La dea che in Cipro domina,
        ed i fratelli d' Elena, astri limpidi,
e, de' venti padre, Eolo,
        frenati gli altri soffi, fuor che il Iapige,

ti guidi, o nave. che a noi
        Virgilio a te affidato devi: a gli attici
confini illeso portalo,
        e serba la metà de la mia anima.

Rovere e bronzo triplice
        intorno a 'l petto aveva quei che fragile
nave fidò pria a '1 pelago,
        senza temer il minaccevol Africo

che con gli Aquilon battesi,
        nè l' Iadi tristi; nè di Noto l'impeto,
de 'l qual l' Adria non ha arbitro
        maggiore, ne 'l calmare i flutti o muoverli.

Quale di morte incedere
        temè quei che i natanti mostri, intrepido
guardò, e il mare turgido
        e le infami scogliere acroceraunie.

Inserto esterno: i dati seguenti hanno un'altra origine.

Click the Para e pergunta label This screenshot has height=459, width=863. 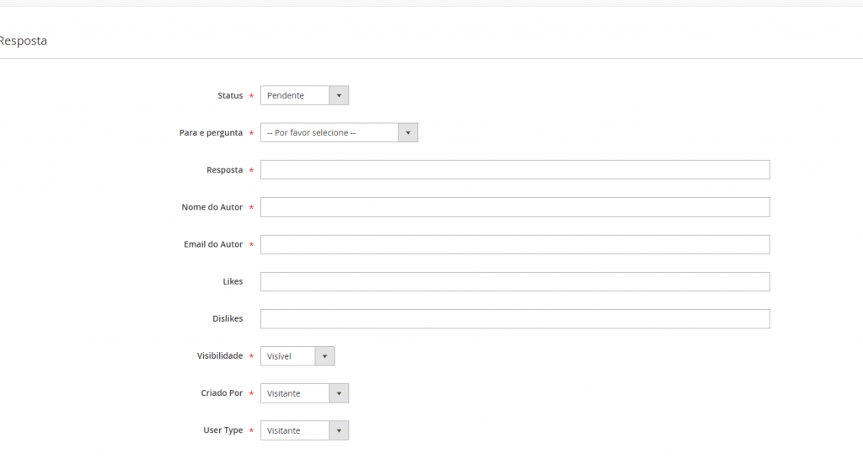click(x=211, y=133)
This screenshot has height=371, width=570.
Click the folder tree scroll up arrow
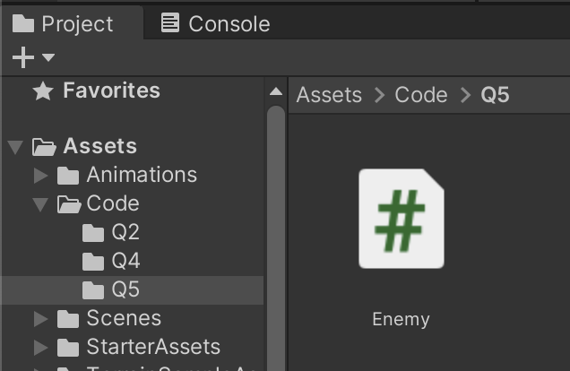click(276, 91)
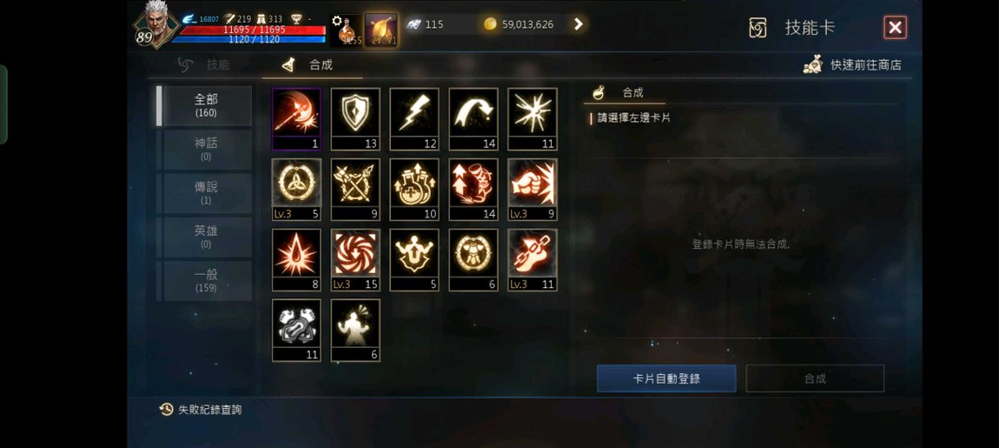Expand the currency bar arrow
Viewport: 999px width, 448px height.
coord(578,24)
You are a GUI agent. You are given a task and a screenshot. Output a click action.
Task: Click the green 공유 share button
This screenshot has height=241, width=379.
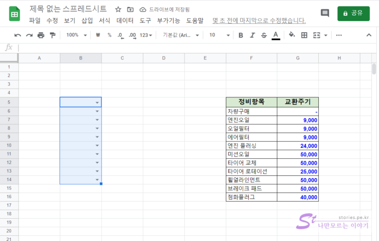[x=353, y=14]
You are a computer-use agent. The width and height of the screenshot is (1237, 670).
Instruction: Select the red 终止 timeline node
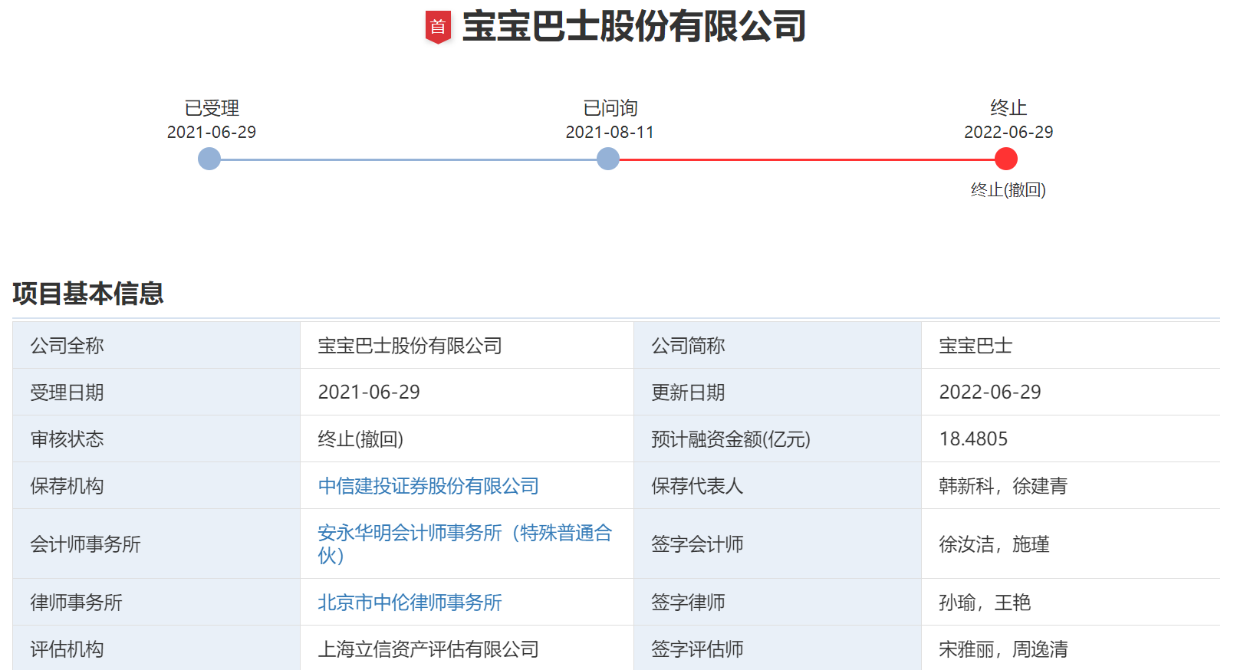pos(1006,159)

Le terre, invan dio provvido
        divise con ocean dissocievole,
se, nondimen, navi empie
        i mar trascorrono da non accedersi.

Audace, tutto tollera
        la gente umana, e corre a 'l vieto e illecito:
temerario Prometeo,
        con mala frode, il fuoco apportò a' popoli.

Poi che a le sedi eteree
        rapito il fuoco fu, di febbri squallida
schiera su 'l inondo gravita;
        e, pria tarda, la morte ineluttabile

affrettò il passo a Cerbero.
        Il libero aëre percorse Dedalo,
su ali non date a gli uomini:
        infrase l'Acheronte il poter d' Ercole.

Niente a' mortali è arduo:
        sfidiamo il ciel stesso, in nostra stoltizia,
nè, per le sceleraggini,
        soffriam ci mandi Giove irati fulmini.